Tue, August 03, 2010
CIO — Think iPhone security stinks? A new Forrester Research report finds that the iPhone and iPad are secure enough for most enterprises, including highly regulated ones.
Only a couple of years ago, iPhones weren't considered secure enough for the enterprise, especially compared to the more secure RIM BlackBerry. Much of that changed with the encryption capabilities of the iPhone 3GS and, later, iOS 4. Today, 29 percent of North American and European enterprises support the iPhone, according to Forrester.

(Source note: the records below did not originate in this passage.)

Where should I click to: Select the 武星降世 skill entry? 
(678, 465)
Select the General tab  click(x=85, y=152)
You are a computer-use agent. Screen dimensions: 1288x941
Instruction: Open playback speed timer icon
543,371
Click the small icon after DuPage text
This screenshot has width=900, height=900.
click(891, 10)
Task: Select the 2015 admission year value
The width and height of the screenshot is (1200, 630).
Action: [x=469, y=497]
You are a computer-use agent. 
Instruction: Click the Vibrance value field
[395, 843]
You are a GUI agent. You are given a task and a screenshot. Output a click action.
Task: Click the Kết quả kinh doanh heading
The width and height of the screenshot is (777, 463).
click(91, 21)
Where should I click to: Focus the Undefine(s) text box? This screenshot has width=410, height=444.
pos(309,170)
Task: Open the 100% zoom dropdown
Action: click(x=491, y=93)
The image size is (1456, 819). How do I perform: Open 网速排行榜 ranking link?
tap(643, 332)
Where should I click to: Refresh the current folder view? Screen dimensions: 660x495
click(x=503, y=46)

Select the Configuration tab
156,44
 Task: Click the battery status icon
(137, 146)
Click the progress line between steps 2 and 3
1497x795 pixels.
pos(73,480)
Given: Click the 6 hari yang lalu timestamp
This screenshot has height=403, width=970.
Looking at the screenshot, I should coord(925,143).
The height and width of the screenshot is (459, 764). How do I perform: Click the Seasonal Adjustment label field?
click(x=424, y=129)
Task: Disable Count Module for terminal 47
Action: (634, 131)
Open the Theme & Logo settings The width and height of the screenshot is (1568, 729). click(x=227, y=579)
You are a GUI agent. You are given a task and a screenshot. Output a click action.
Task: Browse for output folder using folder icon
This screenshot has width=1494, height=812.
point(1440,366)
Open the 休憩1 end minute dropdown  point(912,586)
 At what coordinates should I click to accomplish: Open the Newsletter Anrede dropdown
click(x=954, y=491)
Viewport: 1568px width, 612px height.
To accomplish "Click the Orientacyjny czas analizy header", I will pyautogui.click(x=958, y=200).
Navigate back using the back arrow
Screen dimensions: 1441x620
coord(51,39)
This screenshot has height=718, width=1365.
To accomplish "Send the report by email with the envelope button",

That figure will continue to grow because Apple's (AAPL) improved security only lays the groundwork for iPhones and iPads to push even deeper into the enterprise. "By 2013, curating and managing the delivery of mobile applications, not securing the devices, will be the next frontier," writes Forrester analyst Andrew Jaquith in the report.
[ Goodbye BlackBerry: the future belongs to the iPhone, writes CIO.com's Tom Kaneshige. ]
So where does this leave the venerable enterprise BlackBerry? The iPhone has been battering at BlackBerry's enterprise stronghold, making particular advances among small and mid-sized businesses, say analysts. Now RIM faces another onslaught in the enterprise, this time at the doors of its popular BlackBerry Enterprise Server (BES).
Industry watchers have been calling for RIM to open BES to manage multiple mobile platforms. So far, RIM has kept a tight lid on BES. Microsoft (MSFT), on the other hand, has been more than accommodating with ActiveSync. Forrester expects ActiveSync will eventually become the BES-equivalent for Apple and Android devices.
Nevertheless, Apple can do more to secure iPhones and iPads for the enterprise. Forrester says Apple should redouble its efforts to fix coding flaws in its bootloader and Safari browser. The iPhone also falls short for enterprises requiring an extraordinary high level of compliance, such as no support for smart card authentication and certain encryption technologies (S/MIME and PGP).
Apple also received a blow recently when the U.S. Library of Congress ruled that people who "jailbreak" phones to add non-Apple approved apps should be exempt from prosecution. The ruling could lead to more jailbreaking and, as a result, more headline-grabbing exploits that damage the iPhone's image.
Even though enterprises will most likely write non-jailbreaking clauses into their IT policies, the threat is that conservative companies won't allow iPhones in the first place because they will have deemed them easily hackable.
For now, according to Forrester, there are seven security polices every iPhone-supporting CIO should follow:
1. Email Encryption a Must
iPhones and iPads can enforce email session encryption via ActiveSync. For more highly regulated industries, iPhones and iPads can use device certificates for stronger authentication to email, as well as VPNs and Wi-Fi networks, according to Forrester.